Na passada quinta-feira, o Conselho de Ministros aprovou uma medida que determina a comparticipação a 100% de todos os medicamentos genéricos para os pensionistas que recebam pensões inferiores ao salário mínimo nacional.


Como é óbvio, houve quem aludisse aos objectivos meramente eleitoralistas que estão por detrás desta medida, dizendo que já devia ter sido tomada e que é, ainda assim, insuficiente.
Sócrates, por seu turno, disse que a medida foi adoptada por «uma razão de justiça».

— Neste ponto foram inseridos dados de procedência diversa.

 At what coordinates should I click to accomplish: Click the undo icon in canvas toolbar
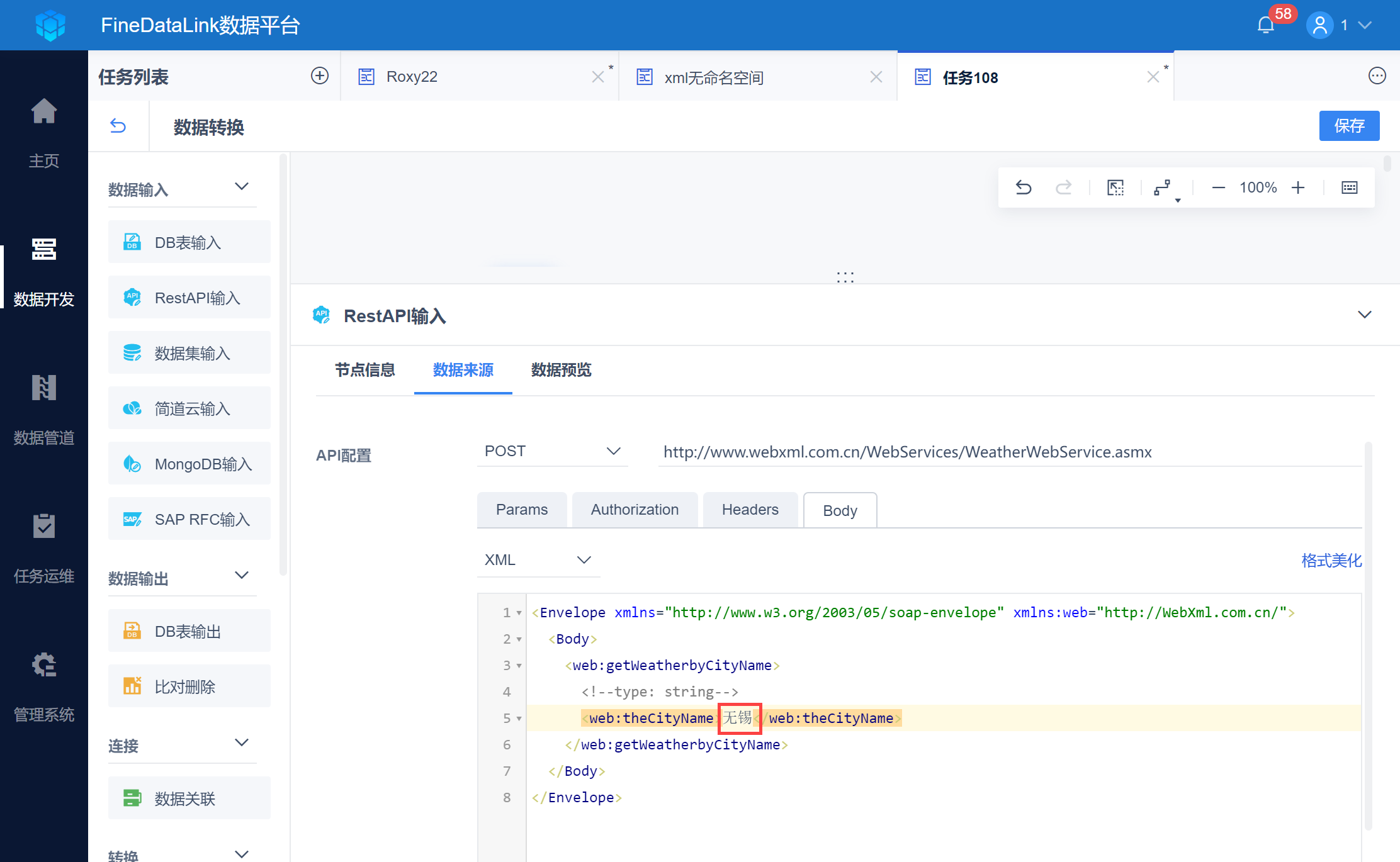click(1024, 188)
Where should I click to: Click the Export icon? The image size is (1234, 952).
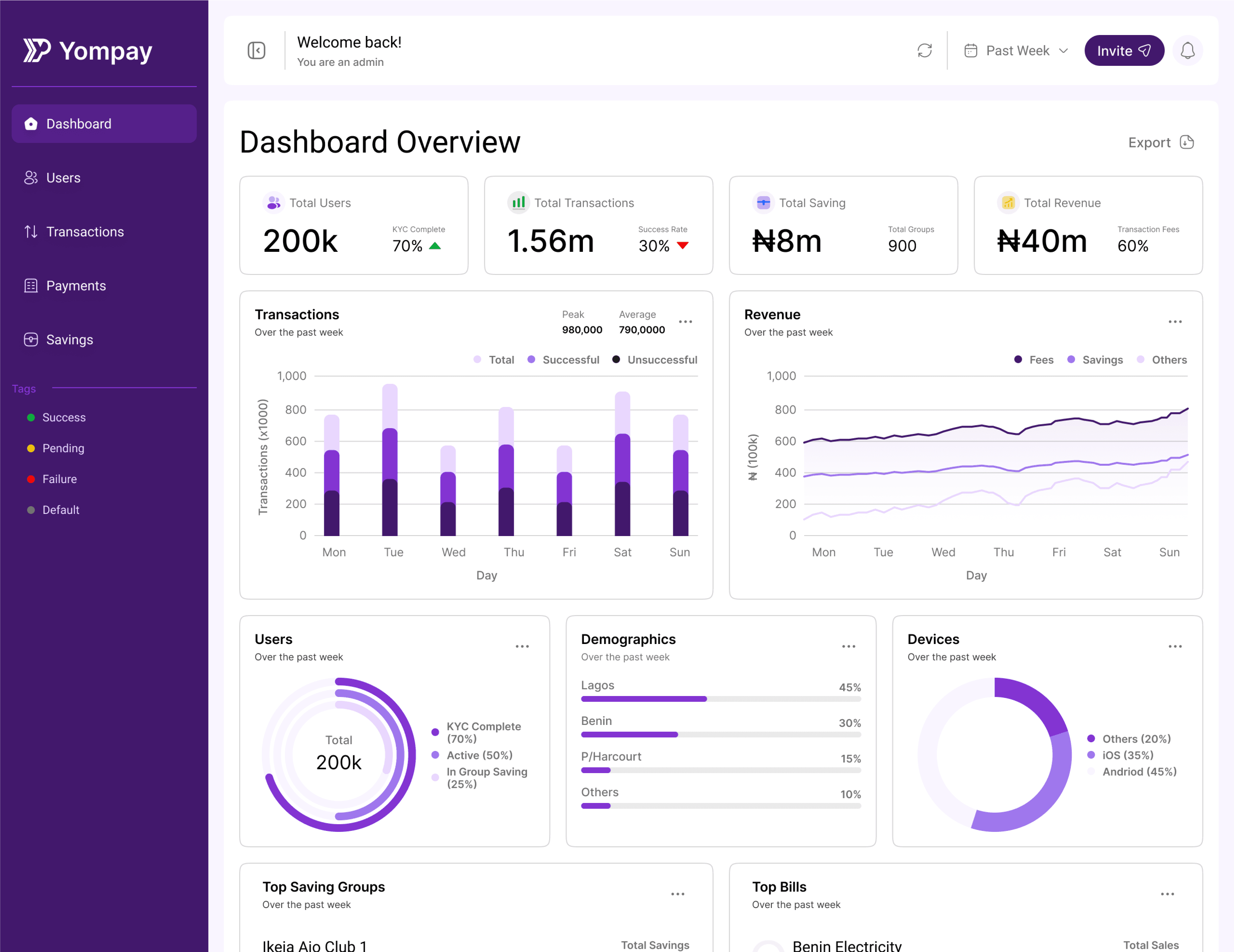[1186, 142]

A mim, sinceramente, é-me indiferente. Acho que a medida se justifica plenamente e só lamento que ela não tenha outro alcance porque, infelizmente, ainda há médicos que não autorizam a sua compra. Esse, sim, é um aspecto que merecia uma atitude diferente dos doentes que, muitas vezes, não «batem o pé», mas também das autoridades deste país.

5 comentarios:

Ferreira-Pinto disse...

Ainda na passada sexta-feira, Medina Carreira, um crítico assertivo, instado por Manuela Moura Guedes (que persiste em confirmar que só consegue, de facto, ver para um dos lados) a dar opinião sobre os apoios sociais (certamente à espera de mais uma desanca), saiu-se com um palidar: "eu com esses apoios até concordo porque é preciso comprar alguma paz social!".

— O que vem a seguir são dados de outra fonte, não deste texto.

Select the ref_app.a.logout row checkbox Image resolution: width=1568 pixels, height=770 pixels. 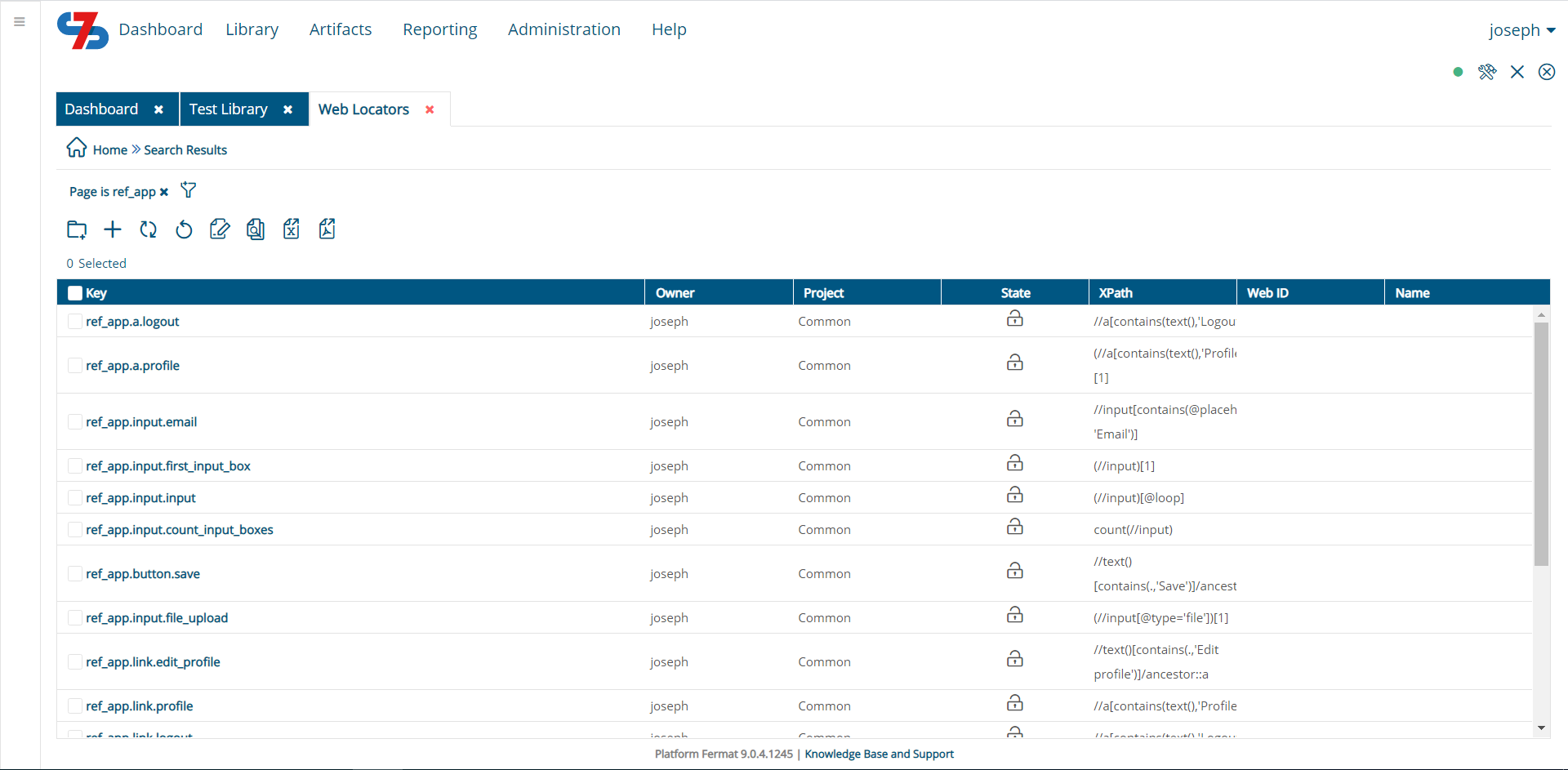74,321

Quanto aos meandros profundos e esconssos dos genéricos e dos "de marca" muito haveria para contar atendendo às corporações em presença ... a Ordem dos Médicos, os médicos e os seus conflitos de interesses entre o privado e o público conciliados na sua carteira, as farmácias e a sacrossanta Associação Nacional de Farmácias, as farmacêuticas e um Ministério, o da Saúde, que é outro poço sem fundo!

António de Almeida disse...

O alcance da medida é muito reduzido, poucas patologias graves ou crónicas dispõem de genéricos. Não tenho uma posição fechada sobre o assunto, mas parece-me uma medida aceitável, à primeira vista.

pedro oliveira disse...

Uma medida que deve ir muito mais longe,quer nas patologias,quer nos benefeciários.A crise ainda não bateu no fundo.
boa semana

Compadre Alentejano disse...

Levou algum tempo a "convencer" o meu médico cardiologista a receitar genéricos, mas valeu a pena. Não noto qualquer diferença entre medicamento de marca e o seu genérico...
Compadre Alentejano

O Guardião disse...

Nada a opor, mas porque é que não se acaba com as pensões e salários de miséria? Há limites abaixo dos quais a dignidade humana não é respeitada, portanto comecem a actuar aí.